Calvin (Paul Dano, Little Miss Sunshine), a nearing-thirty writer who hasn’t been able to produce anything of value in ten years, met Ruby in a dream. With the assignment from his therapist to write one page on Ruby, Calvin is consumed in crafting this ideal love story between himself and the girl of his literal dreams. He eventually admits to his therapist, played by the under-used Elliott Gould, that he is “writing to spend time with her.” Soon he no longer has to write to “spend time” with Ruby as objects begin appearing in his apartment – first a high-heel, then some women’s undergarments, and eventually, Ruby herself. Ruby, played by the fantastic Zoe Kazan, has truly come to life from his words.
This novel concept, which goes to make fantasy seem almost realistic, is brought to life by Kazan’s brilliant acting and her great script. Kazan has written a character that many actresses would love to play – the out-of-reach object of the hero’s affection – but also a role that requires much more than the surface level “dream girls” of many Hollywood tales, as the character shows an array of complicated emotions that change at the drop of a hat and even at times physicality that was exhausting just to watch. Ruby takes on a life of her own until Calvin recognizes he is losing control and goes back to the drawing board to make adjustments to his creation. Through tweaking Ruby’s personality, Calvin quickly realizes that being able to change the parts of Ruby that he doesn’t like dissolves his dream and ends up bringing disastrous yet humorous results.
The best scene comes when Calvin reaches his breaking point. He unleashes his secret to her and spends several heart-wrenching minutes proving the control his fingers paired with his typewriter have over her. This scene brings out the best acting in the entire film as Kazan contorts to the demands of her own script. Dano gives enough to his role as is required, at some points evoking tough emotions and portraying the “struggling genius” well, but his performance, along with most others in the film, is largely overshadowed by the dazzling Kazan.
The directors, Jonathan Dayton and Valerie Faris, have produced an impressive work; however, the film pales in comparison to their most talked about indie-hit, Little Miss Sunshine. While the characters in Little Miss Sunshine felt fresh and inspired, Calvin appears to be a cliché that has been seen numerous times in recent indie romantic comedies– the soft spoken, wiry writer who just wants a quirky, Midwestern girl with straight cut bangs and a penchant for classic literature. Luckily Kazan saves her own character from being another Zooey Deschanel clone and proves she isn’t just another “pixie manic dream girl.” Calvin’s brother Harry (Chris Messina) tells Calvin that “quirky, messy women whose problems only make them endearing are not real,” but Kazan makes viewers feel that Ruby is real, even though she is quirky and messy, nevertheless the materialization of a fictional character.

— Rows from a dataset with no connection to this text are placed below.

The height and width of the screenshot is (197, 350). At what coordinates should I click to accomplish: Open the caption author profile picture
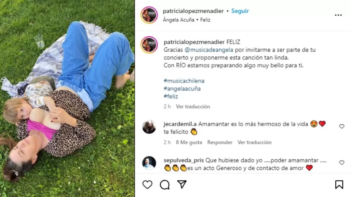pos(149,45)
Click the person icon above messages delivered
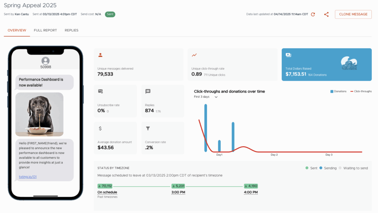The width and height of the screenshot is (378, 213). point(100,55)
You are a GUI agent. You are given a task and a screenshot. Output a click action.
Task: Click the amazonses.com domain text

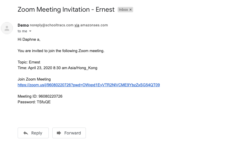tap(94, 25)
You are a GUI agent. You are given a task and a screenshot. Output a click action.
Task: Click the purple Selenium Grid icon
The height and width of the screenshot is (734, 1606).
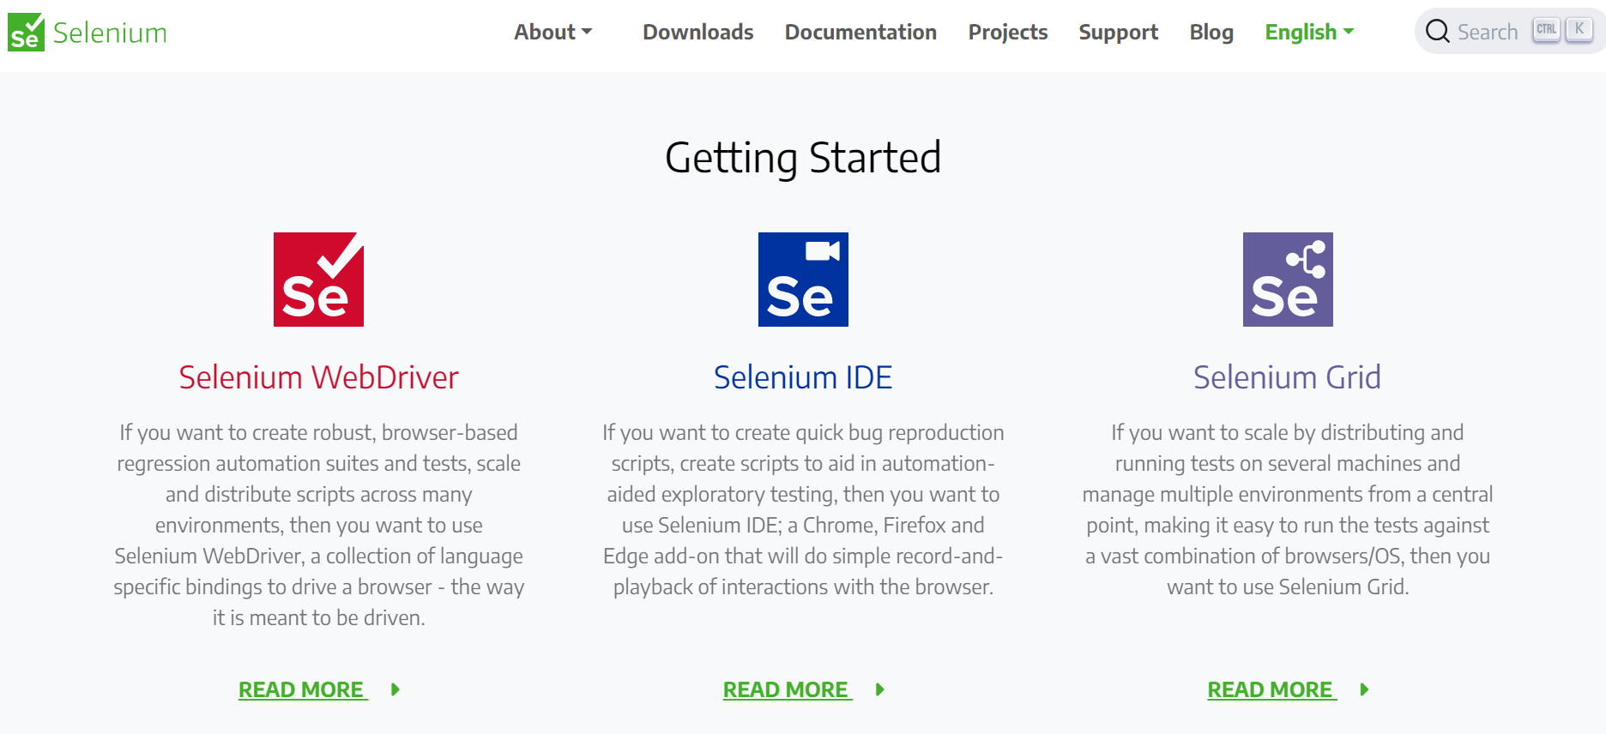coord(1287,279)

At times the pace lags and occasionally whole scenes feel as though they would have been better left on the cutting room floor, like the trip Ruby and Calvin take to his mother’s house that she shares with her boyfriend, played respectively by the great Annette Bening and Antonio Banderas. Fortunately the witty writing, captivating cinematography, and innovative idea kept me anxiously awaiting the conclusion of the lovers’ tale. By the end, it becomes clear that Ms. Kazan is a force to be reckoned with as both an actress and writer, and has the potential to become as influential to the film world as her late grandfather, Elia Kazan.